Document excerpt ▸
Outlaw of Gor (also known as Gor II) is a 1988 adventure fantasy science fiction film directed by John "Bud" Cardos. A sequel to Gor, it is loosely based on the Gor novel series by John Norman, but has strong plot and qualitative differences from the original 1967 book Outlaw of Gor.

Synopsis
While drinking alone one night, reminiscing of his previous adventures on the planet Gor, Professor Tarl Cabot comes across Watney Smith, a fellow professor with a keen interest in women, yet little success in pursuing them. Watney insists on accompanying Cabot to his next drinking spot, and Cabot's ring activates during the car journey transporting both him and Watney to Gor. The Elder initiates the teleportation from Gor using a rose quartz (the Home Stone) because of suspicions that Xeno, the Priest, has eyes for the throne. Cabot is overjoyed at the thought of being reunited with his lover Talena, and the townspeople of Koruba are similarly overjoyed at Cabot's return. After fending off a brief attack by slavers, Cabot meets Talena, and also discovers that her father, King Marlenus, is now married to an ambitious woman named Lara. At a feast that night, Marlenus announces that he will soon step down from the throne, and names Cabot to succeed him.

Lara desires the throne herself, and gets the high priest Xenos to agree to help assassinate Marlenus. She then recruits the easily persuaded Watney to provide her with an alibi, and proceeds to kill Marlenus, framing Cabot for the murder. While Cabot protests his innocence, and Talena believes him, the guards capture her, and Cabot is forced to flee along with his diminutive sidekick, Hup. Recognising the danger that Cabot represents, Lara and Xenos hire a "Hunter" to pursue and capture him. In the meantime, Lara betrays Watney and has him thrown in the dungeon, and attempts to have Talena killed by putting her in a fight with two female gladiators, only for Talena to easily triumph.

In the desert, Cabot and Hup encounter another band of slavers, and rescue a female slave after attacking their encampment. That night, the Hunter finds Cabot, Hup, and the freed slave, and captures them while they sleep. Upon being brought back to Koruba, the three are thrown into the dungeon by Lara, despite Xenos's attempts to persuade her that even being held hostage, Cabot is too dangerous to be left alive. Xenos attempts to persuade Cabot to return to Earth, and Lara tries seducing him, but both attempts are unsuccessful, as Cabot is now determined to bring them to justice over Marlenus's death. The alliance between Lara and Xenos breaks down, with the former becoming frustrated at Xenos's lack of loyalty, and the latter realising just how disastrous it would be for Lara to rule Koruba, which leads to the two double-crossing and attempting to kill each other, though Lara's attempt ends up being the successful one.

Given information ▸

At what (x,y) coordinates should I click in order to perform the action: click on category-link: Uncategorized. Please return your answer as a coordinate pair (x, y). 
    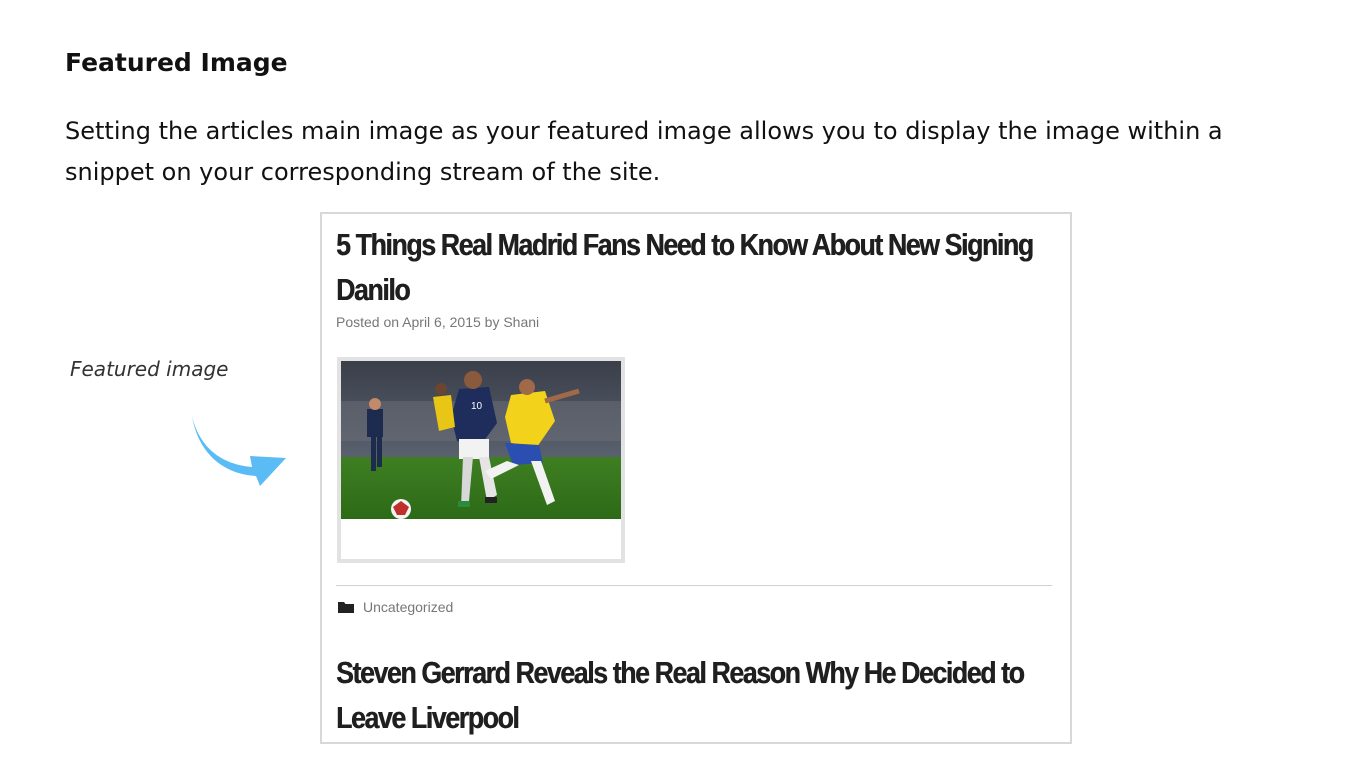
    Looking at the image, I should click on (396, 607).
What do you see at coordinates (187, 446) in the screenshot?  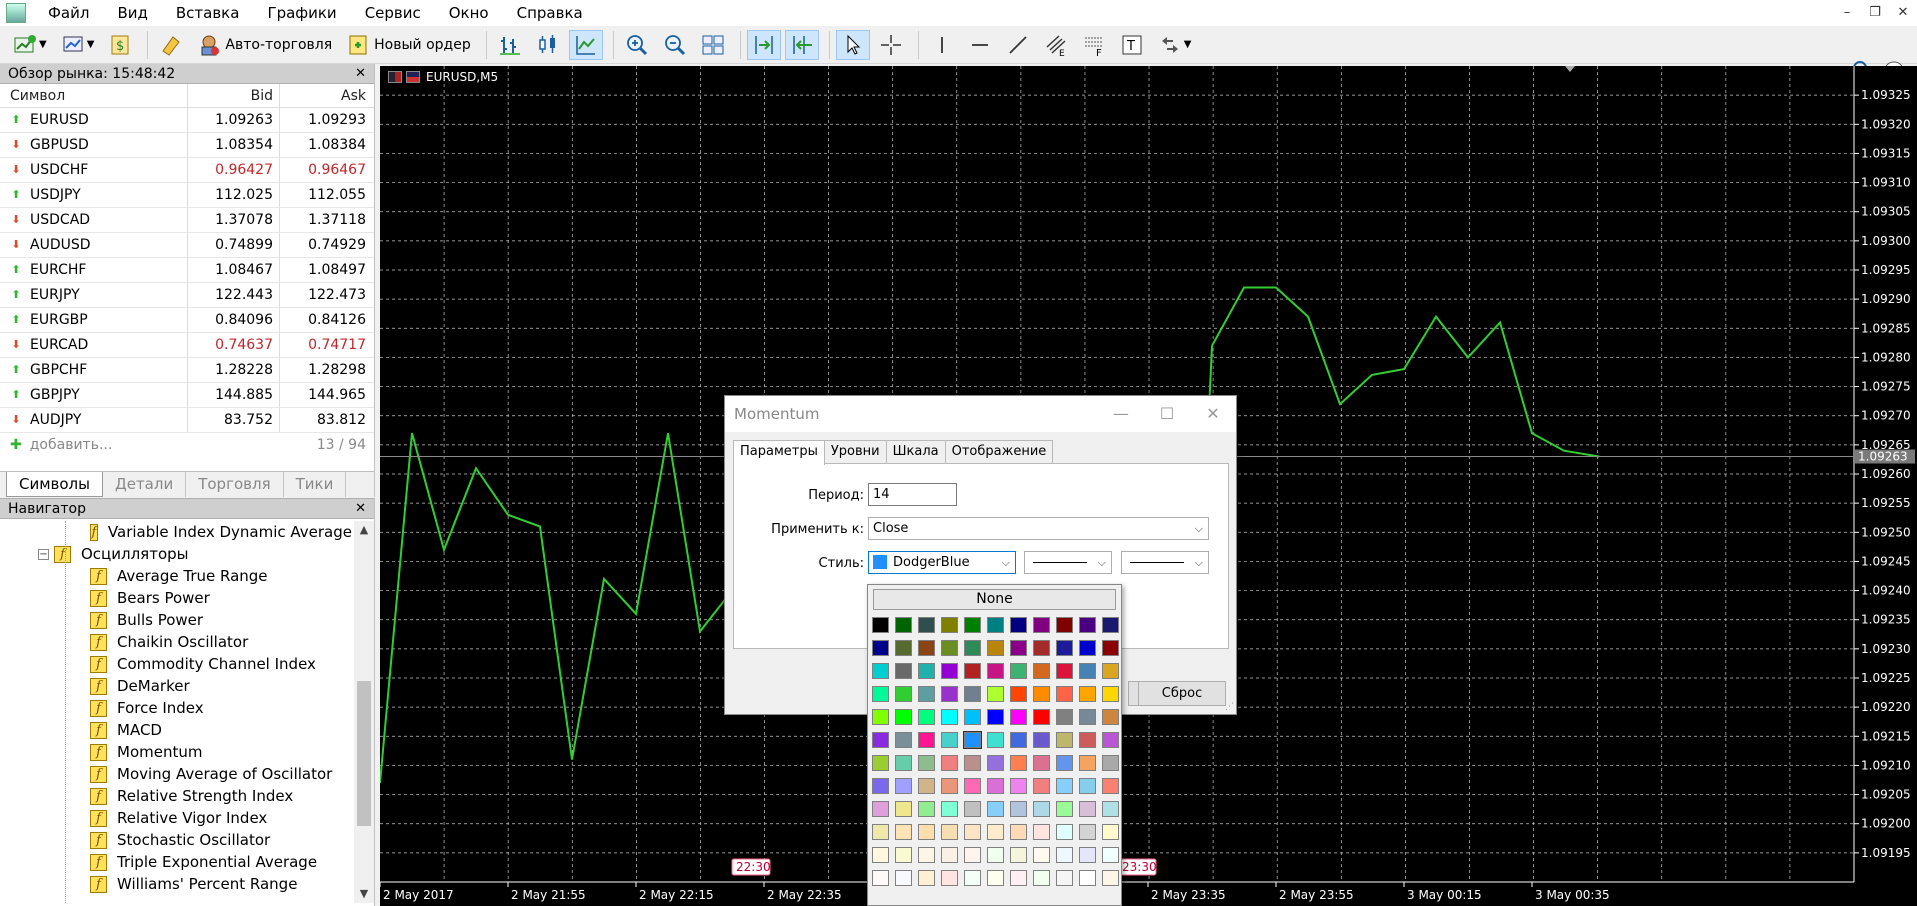 I see `add-symbol-row: ✚ добавить... 13 / 94` at bounding box center [187, 446].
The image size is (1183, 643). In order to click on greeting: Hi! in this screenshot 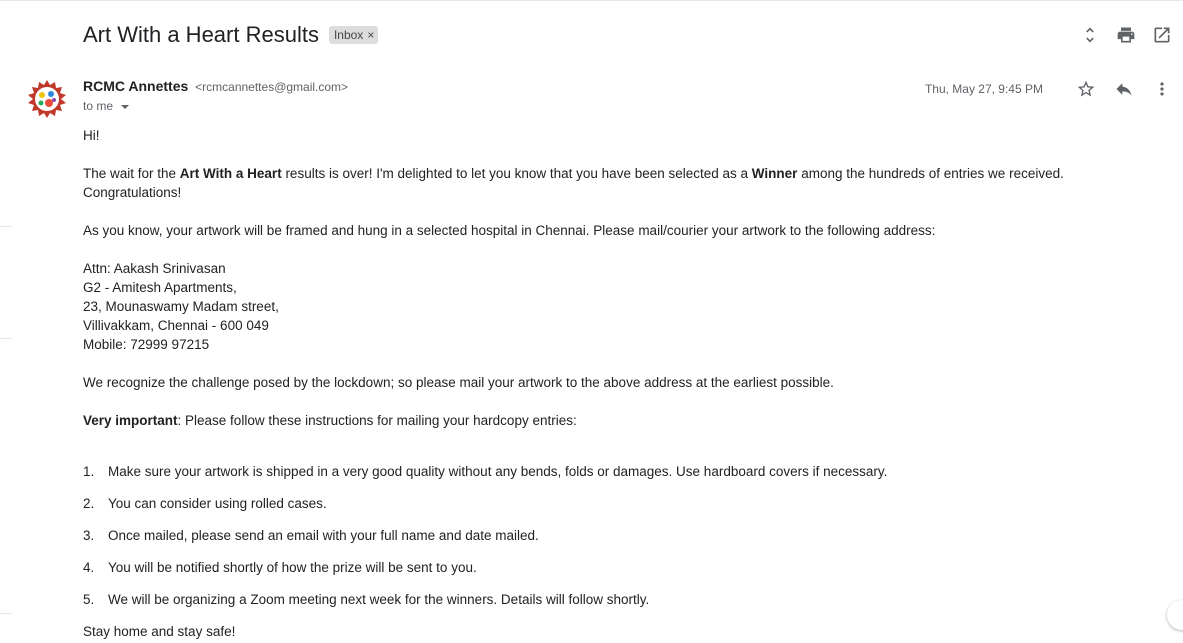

Your objective ▸
Reproduce the passage of the Outlaw of Gor film summary above that starts at "Outlaw of Gor (also" and ends at "Outlaw of Gor.".

Finished task ▸
Outlaw of Gor (also known as Gor II) is a 1988 adventure fantasy science fiction film directed by John "Bud" Cardos. A sequel to Gor, it is loosely based on the Gor novel series by John Norman, but has strong plot and qualitative differences from the original 1967 book Outlaw of Gor.